Field Trip- Fall Festival and the Exchange Place

 
So Sunday we went to the fall festival at the Exchange Place (an 1850s farm).  The first thing L-bug did was go look at the piggies.  They had a pig painting at 12 and at 2, we missed the 12, but got to see the piggies all painted and we missed the two because L-bug announced loudly that the pigs stink and are gross.  Poor pigs.  In their defense the bathrooms were right next to the pigs. 
 Then we looked at some sheep while L-bug fussed that the alpacas weren't here this year... notice a trend :) L-bug whines a lot.



 He got just a little too close for comfort.  Probably trying to see what food she had for him.
 After the sheep we headed over to the forge where L-bug's friend C is an apprentice blacksmith.  L-bug wants to be like C when she grows up.  C is a blacksmith and an archer and is making her own bow and arrow and is in L-bug's homeschool PE class and she just loves C to pieces. 
 C got to make a kitchen wall hook utensil holder thingy, we only got to watch her making the handle part that attaches to the wall, her mom said she made about three hooks that go on it to hold pots/pans etc.

 I didn't take any pictures inside this building.  It was the store back in the 1820s, and the post office for the surrounding area in the 20-50sish area... it was hard to pay attention with L-bug asking questions and Boo trying to jump out of the stroller. 
 There was a gentleman who carves pumpkins set up, he was carving a face into one just off camera to the right.  Ro-bear wanted to pet that big pumpkin on the ground, but try as I might I couldn't get it on camera. Oh and look on the top shelf, second pumpkin- its Cinderella's carriage.  They even put gold paint around the windows and it has small white pumpkin wheels, very cool.
 L-bug wanted to stop and watch this boy cut shingles for a while.  There was a younger boy doing it first, but he took a break after he messed up a few times, he did get one nice shingle while we were watching.  I image as long as he'd been doing it he just got worn out. 

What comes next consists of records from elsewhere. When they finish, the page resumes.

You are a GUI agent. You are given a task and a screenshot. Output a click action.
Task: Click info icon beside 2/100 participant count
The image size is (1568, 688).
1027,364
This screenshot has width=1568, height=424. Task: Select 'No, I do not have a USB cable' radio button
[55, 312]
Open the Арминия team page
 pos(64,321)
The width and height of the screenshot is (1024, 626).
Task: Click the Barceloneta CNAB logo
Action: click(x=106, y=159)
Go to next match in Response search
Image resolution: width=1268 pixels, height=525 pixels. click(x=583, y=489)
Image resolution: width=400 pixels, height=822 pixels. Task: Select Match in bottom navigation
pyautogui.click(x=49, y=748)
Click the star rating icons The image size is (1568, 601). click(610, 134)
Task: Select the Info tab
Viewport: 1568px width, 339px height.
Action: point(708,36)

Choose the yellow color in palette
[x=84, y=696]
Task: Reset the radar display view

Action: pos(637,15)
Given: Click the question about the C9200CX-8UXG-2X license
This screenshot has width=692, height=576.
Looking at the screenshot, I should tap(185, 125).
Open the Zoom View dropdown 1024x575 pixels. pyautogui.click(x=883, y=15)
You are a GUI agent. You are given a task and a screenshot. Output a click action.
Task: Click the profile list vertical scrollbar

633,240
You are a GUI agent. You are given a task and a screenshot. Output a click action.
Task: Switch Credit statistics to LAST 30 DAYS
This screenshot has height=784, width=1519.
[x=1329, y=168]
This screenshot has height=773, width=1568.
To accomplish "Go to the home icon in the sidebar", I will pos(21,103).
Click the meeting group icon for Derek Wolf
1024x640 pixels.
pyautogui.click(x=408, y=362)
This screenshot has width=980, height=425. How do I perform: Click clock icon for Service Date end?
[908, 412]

 This woman told us a lot about utensils the local Native Americans used in the 1850s.  L-bug wasn't too sure about everything being made out of bones. 

 This area was set up by a leather worker, archer, tanner dude.  In other words, he hunted/found (by found I mean roadkill- which he said was most of these furs) his own animals, tanned the hides and all that himself. 

 



 Ro-bear was actually brave enough to go pet furs.
 

 The original hand puppet?  I believe that's  bob cat he's playing with. 

 Next we went and petted the horse.  The horse was pretty irritated at this point though.  The festival had been all Saturday and we were there late Sunday.  Someone held a little kid up to pet the horse and the horse whinnied really loudly and scared the kid to pieces.  That didn't bother Ro-bear or L-bug though.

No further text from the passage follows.